Chegamos ao xis dessa investigação. O delegado tomou um atalho para resolver um crime de difícil solução e teve o seu caminho facilitado devido à carga de intolerância que o nosso modo de vida tem com aqueles que seguem o satanismo. Em minha opinião, e quero discuti-la com os meus colegas repórteres calejados e com os novatos, a condução da investigação policial colocou esse caso em uma encruzilhada. Se as provas do inquérito policial não convencerem a Justiça (Ministério Público e o juiz), o caso pode ter o mesmo destino do que aconteceu em 1995 com o agricultor Olívio Correa, na época com 56 anos (faleceu em 2010), em Estância Velha, na Região Metropolitana de Porto Alegre. Ele teve os seus dois olhos roubados – o caso tem uma vastidão de reportagens na internet. A Polícia Civil apontou um casal, que seria seguidor do satanismo, como suspeito pelo crime. Eu trabalhei nesse caso e lembro que as provas contra o casal não convenceram a Justiça, e o caso até hoje não foi resolvido. Outro caminho que o caso das crianças poderá seguir aconteceu em 1980 – na época, estava terminando o curso de jornalismo na Fabico, da Universidade Federal do Rio Grande do Sul (UFRGS). Fortunato de Deus da Silva Afonso, o Deusinho, agricultor do interior de Piratini, pequena cidade agropecuária do sul do Estado, havia sido expulso de uma igreja evangélica por motivos de comportamento. Montou uma igreja para ele e dizia para seus seguidores que era Jesus Cristo. Acabou matando a mãe e um irmão. Com o coração da mãe, fez um arroz carreteiro. Ele e seus seguidores foram presos – tem reportagens na internet sobre o caso.
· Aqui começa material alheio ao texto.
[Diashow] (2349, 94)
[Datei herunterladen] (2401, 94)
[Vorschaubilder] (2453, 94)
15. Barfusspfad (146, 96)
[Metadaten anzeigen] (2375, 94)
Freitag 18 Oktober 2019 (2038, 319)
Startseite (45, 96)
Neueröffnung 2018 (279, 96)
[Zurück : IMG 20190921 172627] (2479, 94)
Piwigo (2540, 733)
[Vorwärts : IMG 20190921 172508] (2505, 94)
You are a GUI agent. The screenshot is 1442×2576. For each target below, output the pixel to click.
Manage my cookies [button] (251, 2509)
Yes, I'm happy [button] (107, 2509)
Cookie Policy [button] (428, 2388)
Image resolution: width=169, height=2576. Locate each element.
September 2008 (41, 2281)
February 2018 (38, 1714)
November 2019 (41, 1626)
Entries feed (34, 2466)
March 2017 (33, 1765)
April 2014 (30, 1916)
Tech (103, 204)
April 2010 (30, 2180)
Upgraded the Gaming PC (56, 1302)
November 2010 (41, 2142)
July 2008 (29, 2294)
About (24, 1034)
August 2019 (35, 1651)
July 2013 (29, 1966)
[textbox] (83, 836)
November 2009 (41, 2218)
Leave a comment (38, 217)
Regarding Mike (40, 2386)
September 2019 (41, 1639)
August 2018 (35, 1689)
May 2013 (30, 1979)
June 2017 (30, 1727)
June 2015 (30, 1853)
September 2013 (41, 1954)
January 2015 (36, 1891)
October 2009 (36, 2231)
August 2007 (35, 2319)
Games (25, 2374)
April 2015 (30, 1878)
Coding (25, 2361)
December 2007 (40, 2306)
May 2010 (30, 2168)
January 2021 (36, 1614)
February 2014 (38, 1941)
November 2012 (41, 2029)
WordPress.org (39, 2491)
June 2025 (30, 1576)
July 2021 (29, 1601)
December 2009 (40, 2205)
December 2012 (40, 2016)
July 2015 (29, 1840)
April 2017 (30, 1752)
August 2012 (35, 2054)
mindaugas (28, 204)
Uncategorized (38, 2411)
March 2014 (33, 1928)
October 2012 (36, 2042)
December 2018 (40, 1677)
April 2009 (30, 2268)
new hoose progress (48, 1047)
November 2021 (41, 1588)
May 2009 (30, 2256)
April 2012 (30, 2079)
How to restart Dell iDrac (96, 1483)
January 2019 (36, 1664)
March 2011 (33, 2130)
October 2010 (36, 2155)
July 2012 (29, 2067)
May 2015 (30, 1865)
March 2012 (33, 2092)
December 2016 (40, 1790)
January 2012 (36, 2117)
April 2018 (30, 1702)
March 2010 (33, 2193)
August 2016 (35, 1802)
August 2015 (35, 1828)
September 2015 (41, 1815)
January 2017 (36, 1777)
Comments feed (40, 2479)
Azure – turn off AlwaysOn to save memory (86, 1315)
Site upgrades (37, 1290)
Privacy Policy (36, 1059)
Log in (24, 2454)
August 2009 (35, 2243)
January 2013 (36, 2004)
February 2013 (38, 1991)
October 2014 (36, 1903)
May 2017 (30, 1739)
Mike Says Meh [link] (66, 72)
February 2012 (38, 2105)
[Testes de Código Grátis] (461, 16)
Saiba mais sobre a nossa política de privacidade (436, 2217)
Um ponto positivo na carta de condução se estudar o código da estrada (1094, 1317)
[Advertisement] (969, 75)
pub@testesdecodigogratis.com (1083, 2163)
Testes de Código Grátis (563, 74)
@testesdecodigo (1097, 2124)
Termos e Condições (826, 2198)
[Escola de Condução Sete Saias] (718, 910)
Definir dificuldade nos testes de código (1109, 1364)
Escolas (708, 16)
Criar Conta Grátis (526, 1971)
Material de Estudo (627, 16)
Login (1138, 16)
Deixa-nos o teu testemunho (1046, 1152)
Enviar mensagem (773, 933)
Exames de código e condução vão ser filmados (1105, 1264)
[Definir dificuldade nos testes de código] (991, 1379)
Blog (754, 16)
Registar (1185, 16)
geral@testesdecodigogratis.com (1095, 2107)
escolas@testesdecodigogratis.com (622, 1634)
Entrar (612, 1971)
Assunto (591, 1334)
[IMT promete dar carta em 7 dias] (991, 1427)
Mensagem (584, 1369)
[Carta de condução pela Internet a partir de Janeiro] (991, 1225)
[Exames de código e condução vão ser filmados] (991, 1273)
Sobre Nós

Na ocasião, eu lembro de ter lido nos jornais que os seguidores da igreja evangélica ajudaram muito a polícia na coleta de provas contra o Deusinho, que era um louco. No caso das crianças, se os sete suspeitos são culpados, os investigadores podem encontrar informações preciosas entre os seguidores do satanismo na Região Metropolitana de Porto Alegre. Há duas informações divulgadas pela polícia para a imprensa que podem ajudar na solução do caso: a suspeita de as crianças serem argentinas e terem sido trocadas na Província de Corrientes por um caminhão roubado no Brasil. A intolerância, seja ela religiosa ou política, é inimiga da boa investigação. Uma lição que aprendi fazendo reportagem.